### WORK ORDER 1
Answer these questions from the passage on sector-based distances between grains:
(a) How many degrees wide is each sector?
(b) Which software is named as able to do this calculation?
(c) Which of the three alternative approaches does the writer call the most tricky?
### WORK ORDER 2
Reproduce the passage on sector-based distances between grains, starting with "a) take the" and going on through "is possible :-)".
### WORK ORDER 3
Continue the passage on sector-based distances between grains, picking up right after its final sentence.

### GIVEN PASSAGE
▼
Do I understand you right :
1) You want for each grain 36 distances to the surrounding grains. One from each sector of 10 degrees, is that right?
2) Those sectors you are defining from the center of the grain (from a comment to celenius)
3) You want the boundary to boundary distance
If I am right so far I think thee is one thing to comment.
Since you are defining the sectors from the center of the grain and want the boundary to boundary distance it will be kind of messy. If we start to do this calculation from grain1 we will first find the center of it, then define the sector and make a distance calculation from the boundary of grain1 to the boundary of the other grains that falls inside the sector. That means that you might get the shortest distance from a point outside your sector on the boundary of grain1 to a point on the boundary inside the sector on the other grains.
This is doable in PostGIS for instance.
But it would make more sense to me to pick on of the following instead (of cpource depending what you are trying to get out of this)
a) take the distance from the center of grain1 to the boundary inside the sector of the other grains
b) Calculate the distance between the segment of the boundary falling inside each sector both for grain1 and the other grains (means you have to extract also the sector part of the boundary for grain1)
c) Find the "shortest line" between grain1 and the others that satisfy being in each sector
The last one is the most tricky
I don't know if it is possible in any GIS-software of today. But in PostGIS it would be quite simple to implement I think. It would be a distance-function with azimuth-restrictions. It would beside the distance also give the coordinates from where the restricted distance is found. That is the beauty with open source. Everything is possible :-)
▲
(Dataset entries)
▼
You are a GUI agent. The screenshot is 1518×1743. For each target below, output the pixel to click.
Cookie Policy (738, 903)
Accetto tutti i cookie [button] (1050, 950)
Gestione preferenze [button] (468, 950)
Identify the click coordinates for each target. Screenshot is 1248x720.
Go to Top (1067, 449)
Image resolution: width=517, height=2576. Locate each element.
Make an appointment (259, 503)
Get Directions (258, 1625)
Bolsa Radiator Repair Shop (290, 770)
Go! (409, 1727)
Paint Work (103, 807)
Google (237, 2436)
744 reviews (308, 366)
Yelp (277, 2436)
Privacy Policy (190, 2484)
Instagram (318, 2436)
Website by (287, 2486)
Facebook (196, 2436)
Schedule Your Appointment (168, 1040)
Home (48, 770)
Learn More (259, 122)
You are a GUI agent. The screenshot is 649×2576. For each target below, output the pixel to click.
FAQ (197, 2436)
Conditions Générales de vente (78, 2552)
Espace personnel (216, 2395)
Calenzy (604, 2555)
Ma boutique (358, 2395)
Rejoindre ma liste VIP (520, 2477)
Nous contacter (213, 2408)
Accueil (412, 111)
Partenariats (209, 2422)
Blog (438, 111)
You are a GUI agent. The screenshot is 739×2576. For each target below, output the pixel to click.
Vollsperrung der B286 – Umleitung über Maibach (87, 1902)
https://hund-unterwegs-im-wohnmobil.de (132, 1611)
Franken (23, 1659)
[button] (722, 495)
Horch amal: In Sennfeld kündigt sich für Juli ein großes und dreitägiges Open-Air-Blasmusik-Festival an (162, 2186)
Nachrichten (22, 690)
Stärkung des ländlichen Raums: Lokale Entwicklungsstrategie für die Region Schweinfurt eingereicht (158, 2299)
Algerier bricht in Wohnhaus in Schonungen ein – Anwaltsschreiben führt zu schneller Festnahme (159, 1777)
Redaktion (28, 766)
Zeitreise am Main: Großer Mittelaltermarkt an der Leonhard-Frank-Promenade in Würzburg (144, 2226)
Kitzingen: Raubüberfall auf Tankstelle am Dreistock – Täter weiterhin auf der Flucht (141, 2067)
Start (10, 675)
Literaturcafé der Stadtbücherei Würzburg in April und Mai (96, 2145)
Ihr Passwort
▲
### ANSWER BOX 1
(a) 10 degrees.
(b) PostGIS.
(c) Option c): finding the "shortest line" between grain1 and the other grains that satisfies being in each sector.

### ANSWER BOX 2
a) take the distance from the center of grain1 to the boundary inside the sector of the other grains
b) Calculate the distance between the segment of the boundary falling inside each sector both for grain1 and the other grains (means you have to extract also the sector part of the boundary for grain1)
c) Find the "shortest line" between grain1 and the others that satisfy being in each sector
The last one is the most tricky
I don't know if it is possible in any GIS-software of today. But in PostGIS it would be quite simple to implement I think. It would be a distance-function with azimuth-restrictions. It would beside the distance also give the coordinates from where the restricted distance is found. That is the beauty with open source. Everything is possible :-)

### ANSWER BOX 3
It would need maybe a day or two to get a working patch and if the community likes it, it would be official by summer in PostGIS 2.0.
If you want to stay with your approach as I have understood it above I can post some SQL-code for PostGIS. (I just had to try it when I saw the question :-) )
Approach a) and b) is also doable quite simple.
And as mentioned also approach c) of course also possible
Update:
Ok, here comes some code. It is a little bit messy that's why I didn't post it at first. There is some parts that I see could be optimized, but it seems to work anyway.
What it does is:
1) finding the centroid of the first geometry
2) making a buffer around that point
3) finding 36 points around the boundary of the circle from the buffer
4) builds slices from those points to the center point
5) Makes an intersection between the slices and the surrounding grains
6) calculates the distance to those intersections.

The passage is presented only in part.